Agricultural Economics Department

 

First Advisor

Bradley D. Lubben

Committee Members

Jay Parsons, Elliott Dennis, James C. MacDonald

Date of this Version

5-2025

Document Type

Thesis

Citation

A thesis presented to the faculty of the Graduate College at the University of Nebraska in partial fulfillment of requirements for the degree of Master of Science

Major: Agricultural Economics

Under the supervision of Professor Bradley D. Lubben

Lincoln, Nebraska, May 2025

Comments

Copyright 2025, Milan Chauhan. Used by permission

Abstract

Federally supported risk management programs for livestock producers have existed for the last twenty years. Among these, Livestock Risk Protection (LRP) is a federally subsidized insurance tool available for cattle producers to manage downside price risk. In recent years, participation in LRP has surged. This paper examines the key economic and policy variables that partially drive LRP utilization and analyzes the role of risk management educational efforts in the decision to participate and the intensity of the insurance utilization using unique state-level panel data from 2003 through 2023.

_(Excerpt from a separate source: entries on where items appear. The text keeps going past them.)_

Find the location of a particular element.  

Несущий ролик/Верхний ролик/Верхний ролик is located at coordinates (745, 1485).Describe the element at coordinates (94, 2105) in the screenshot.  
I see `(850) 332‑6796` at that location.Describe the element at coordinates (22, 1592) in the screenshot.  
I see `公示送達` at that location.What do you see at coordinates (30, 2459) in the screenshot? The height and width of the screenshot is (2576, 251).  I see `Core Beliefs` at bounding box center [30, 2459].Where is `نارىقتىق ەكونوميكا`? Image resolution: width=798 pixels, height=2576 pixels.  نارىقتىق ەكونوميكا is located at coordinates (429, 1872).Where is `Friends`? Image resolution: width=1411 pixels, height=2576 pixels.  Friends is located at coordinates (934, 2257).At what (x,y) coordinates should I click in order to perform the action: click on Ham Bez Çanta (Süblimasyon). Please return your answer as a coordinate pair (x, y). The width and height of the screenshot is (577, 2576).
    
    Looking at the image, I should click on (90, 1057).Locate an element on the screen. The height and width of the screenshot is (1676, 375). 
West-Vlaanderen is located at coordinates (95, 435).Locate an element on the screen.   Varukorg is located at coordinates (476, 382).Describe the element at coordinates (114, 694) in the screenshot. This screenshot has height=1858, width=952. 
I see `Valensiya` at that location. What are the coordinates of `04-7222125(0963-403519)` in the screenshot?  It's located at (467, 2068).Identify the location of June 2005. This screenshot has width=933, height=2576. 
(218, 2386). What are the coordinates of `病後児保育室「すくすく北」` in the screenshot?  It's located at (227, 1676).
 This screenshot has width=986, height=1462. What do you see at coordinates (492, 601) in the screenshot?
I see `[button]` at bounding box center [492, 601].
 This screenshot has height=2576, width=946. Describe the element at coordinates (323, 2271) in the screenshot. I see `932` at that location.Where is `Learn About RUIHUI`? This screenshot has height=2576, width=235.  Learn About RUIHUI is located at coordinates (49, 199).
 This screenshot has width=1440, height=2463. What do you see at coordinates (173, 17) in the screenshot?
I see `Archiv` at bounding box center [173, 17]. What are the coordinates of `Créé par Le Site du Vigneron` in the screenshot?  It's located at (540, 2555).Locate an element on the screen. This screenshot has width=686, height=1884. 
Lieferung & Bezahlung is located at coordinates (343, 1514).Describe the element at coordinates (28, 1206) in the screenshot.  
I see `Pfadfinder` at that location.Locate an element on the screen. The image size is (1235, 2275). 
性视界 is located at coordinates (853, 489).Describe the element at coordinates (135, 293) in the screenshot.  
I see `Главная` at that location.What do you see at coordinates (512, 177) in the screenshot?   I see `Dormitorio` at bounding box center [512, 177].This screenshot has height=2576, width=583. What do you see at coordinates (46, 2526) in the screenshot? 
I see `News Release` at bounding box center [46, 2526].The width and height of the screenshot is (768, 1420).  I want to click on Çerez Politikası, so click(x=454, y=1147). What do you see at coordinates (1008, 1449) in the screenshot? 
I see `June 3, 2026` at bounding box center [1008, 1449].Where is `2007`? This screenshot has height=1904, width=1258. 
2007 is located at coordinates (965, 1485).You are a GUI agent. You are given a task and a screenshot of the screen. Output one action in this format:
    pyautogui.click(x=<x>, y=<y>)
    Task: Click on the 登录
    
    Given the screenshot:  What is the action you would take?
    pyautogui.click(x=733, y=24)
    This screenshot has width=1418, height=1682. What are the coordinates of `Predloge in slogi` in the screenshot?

The study analyzes three complementary metrics of insurance utilization: market volume (policies earning premium), market coverage (product market share), and scale of use at the operator level (producer market share). Results show that feeder cattle price, herd size, and educational efforts significantly affect the insurance participation decision and that subsidy rate, feeder cattle price, and price volatility strongly determine the intensity of the market volume (p < 0.1). The findings also show that producers in states with smaller to medium-sized operations utilize LRP more intensively than with larger operations. Although statistically non-significant at p = 0.1, educational efforts suggest a positive effect on expanding LRP market volume and market shares. While the marginal effect of education on LRP market volume gets stronger at higher subsidy rates, its marginal effect on market share diminishes at higher subsidy levels. This potentially suggests a substitution effect between the producers’ knowledge of the product, enhanced by educational efforts, and the financial incentives provided by the higher subsidy rates.

The magnitude and the significance of these effects both vary across different utilization metrics. Further research could address important economic and policy implications of potential trade-offs between educational efforts and the subsidy rate on LRP utilization. This research could also be extended to county-level data to analyze localized educational efforts and impacts.